Sappiamo tutto, in linea teorica, di come si nuota veloce: ci informiamo spesso per imparare come andare più forti, come perfezionare la tecnica e come aumentare la sensibilità, ma quello che troppo spesso dimentichiamo è il piacere di nuotare.
Prima di entrare a far parte di una squadra di nuoto le mie giornate in piscina scorrevano lente; mi avvicinavo a bordo vasca con la velocità di una tartaruga, “pucciavo” i piedi in acqua per testare la temperatura dell’acqua e, come se stessi entrando in una vasca termale, passavano circa trenta minuti prima di trovare il coraggio di immergere le spalle in acqua.
Oggi invece arrivo in piscina cinque minuti prima dell’allenamento dopo essere uscita tardi dal lavoro, con la velocità di un ghepardo mi piazzo al blocco di partenza e, dopo l’immediato sollecito del coach, sono costretta a tuffarmi nelle gelide acque della vasca!
Ad ogni allenamento inseguo i miei compagni di corsia, arranco per riuscire a mantenere gli stessi tempi e osservo con sguardo sognante come si snoda l’ora di training di chi non è il più lento della corsia ma il primo della corsia lenta. Riesco ad immaginare la sensazione rilassatante dei piedi che toccano l’acqua a ogni gambata con la tavoletta, la gioia a ogni bracciata a stile senza il pensiero di ripartenze e recuperi e percepisco la libertà di quelli che non sono interessati alla competizione, ma soltanto il piacere di sentirsi scivolare nell’acqua.
Sarebbe bello guidare il “treno” dei compagni e invece, da ultimi della corsia, ci lanciamo in fughe per non perdere il riferimento dei piedi davanti a noi. Eppure questo ruolo ci piace: ci motiva ad andare più forte e ci fornisce un pretesto per non lasciarci impigrire.
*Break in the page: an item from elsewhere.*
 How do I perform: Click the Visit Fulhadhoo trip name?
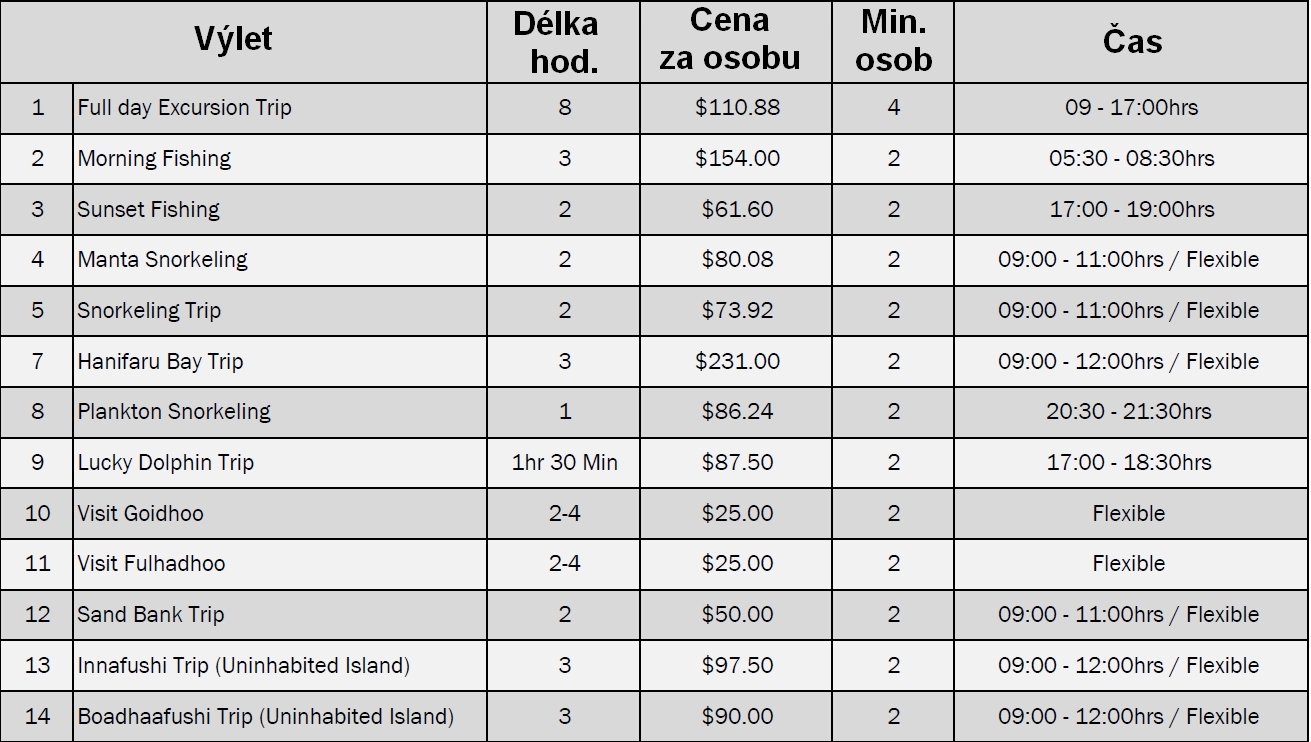pyautogui.click(x=152, y=563)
A volte, però, è bello ricordarci di quel nuotare lento, di quell’allenamento pigro e senza tempi dove si può davvero assaporare ogni vasca!
In fondo sarebbe bene ricordare che finché nelle competizioni esisterà il cosiddetto premio tartaruga per il meno veloce, anche noi potremo permetterci di essere il più lento della corsia!